In a gasoline engine, fuel is often injected when the intake valves are open. You do not want a hot exposed surface designed to help fuel ignite in there, without any control of the ignition timing. Spark plugs are used to achieve controlled ignition, in that case (and gasoline engines are set up to not perform any compression ignition, only using the spark plugs to ignite the fuel).
pwhodges:
Unwanted compression ignition that sometimes occurs in petrol engines is what's known as "knocking", and is very bad both for performance and for the mechanics of the engine.
Akima:
--- Quote from: bhtooefr on 19 Feb 2015, 16:05 ---So, glow plugs are a different technology, for increasing combustion chamber temperatures enough to get fuel to ignite while an engine is cold.
--- End quote ---
Yes, sorry I wasn't clearer. Glow-plugs in diesel engines are used to pre-heat the head of a cold engine to get it warm enough for the diesel fuel to ignite. Many modern diesels do not require them, because of improved fuel-injection technology.
A sump/block heater is a different thing. It is intended to keep the engine slightly warm while it is parked, so that it starts more easily, and comes up to normal operating-temperature more quickly, which reduces engine wear and fuel consumption. PWH was referring to the old kerosine-fuelled heaters, which were usually flat "wick" lamps with a wire gauze guard, designed to be placed on the ground under the engine. I've never seen one, but my father has described the ones they used in the army. A home-brewed way of doing the same thing is rig a lamp with an incandescent light-bulb on a piece of wood, slide that under the engine, and plug the lead into a normal power-socket. Much better is a properly installed electric sump/block heater, but again you have to hook it up to an electric power-supply in your garage, car-port or whatever.

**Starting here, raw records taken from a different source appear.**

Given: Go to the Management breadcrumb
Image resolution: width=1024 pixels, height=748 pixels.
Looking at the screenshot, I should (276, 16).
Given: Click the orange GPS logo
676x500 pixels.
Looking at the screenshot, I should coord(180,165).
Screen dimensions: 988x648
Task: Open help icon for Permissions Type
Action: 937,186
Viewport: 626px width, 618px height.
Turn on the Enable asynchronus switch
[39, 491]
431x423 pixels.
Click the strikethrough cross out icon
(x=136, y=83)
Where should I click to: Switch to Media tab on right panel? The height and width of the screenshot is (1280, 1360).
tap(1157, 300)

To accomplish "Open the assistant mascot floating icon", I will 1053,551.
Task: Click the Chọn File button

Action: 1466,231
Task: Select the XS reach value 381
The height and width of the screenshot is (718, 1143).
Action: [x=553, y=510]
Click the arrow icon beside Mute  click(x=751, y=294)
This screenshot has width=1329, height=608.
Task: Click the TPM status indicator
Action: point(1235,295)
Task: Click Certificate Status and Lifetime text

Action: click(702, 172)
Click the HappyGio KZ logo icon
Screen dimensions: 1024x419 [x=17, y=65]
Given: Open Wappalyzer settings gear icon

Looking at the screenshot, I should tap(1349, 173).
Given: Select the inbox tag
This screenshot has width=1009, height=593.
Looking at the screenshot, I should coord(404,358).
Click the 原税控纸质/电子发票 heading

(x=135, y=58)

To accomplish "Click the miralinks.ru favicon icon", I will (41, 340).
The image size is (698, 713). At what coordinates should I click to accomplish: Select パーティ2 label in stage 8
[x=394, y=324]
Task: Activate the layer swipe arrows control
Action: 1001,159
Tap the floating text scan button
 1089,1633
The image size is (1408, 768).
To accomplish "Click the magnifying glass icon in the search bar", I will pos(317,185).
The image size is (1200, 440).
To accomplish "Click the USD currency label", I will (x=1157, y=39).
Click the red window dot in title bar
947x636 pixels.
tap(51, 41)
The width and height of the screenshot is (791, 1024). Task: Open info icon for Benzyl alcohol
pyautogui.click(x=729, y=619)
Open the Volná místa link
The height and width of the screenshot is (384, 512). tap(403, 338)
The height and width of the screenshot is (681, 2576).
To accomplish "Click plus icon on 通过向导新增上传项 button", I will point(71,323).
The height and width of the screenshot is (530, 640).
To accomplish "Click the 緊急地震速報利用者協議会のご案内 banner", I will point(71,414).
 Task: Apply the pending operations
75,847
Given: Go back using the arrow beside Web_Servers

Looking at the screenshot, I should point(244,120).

Oh, and burning kerosine releases a lot of water-vapour. I have forgotten the exact numbers, but I think that if you burn a litre of kero, you release roughly a litre of water in the form of water-vapour, which will then condense out on cool surfaces like a car windscreen.
bhtooefr:
And then another step beyond that is systems such as Webasto or Eberspächer coolant heaters, which run on diesel (or gasoline) and heat the coolant (much faster than even the best electric block heaters).
Downside for my application is that they slowly drain the battery, which hurts things in my case due to extreme short trips. And, they're rather expensive.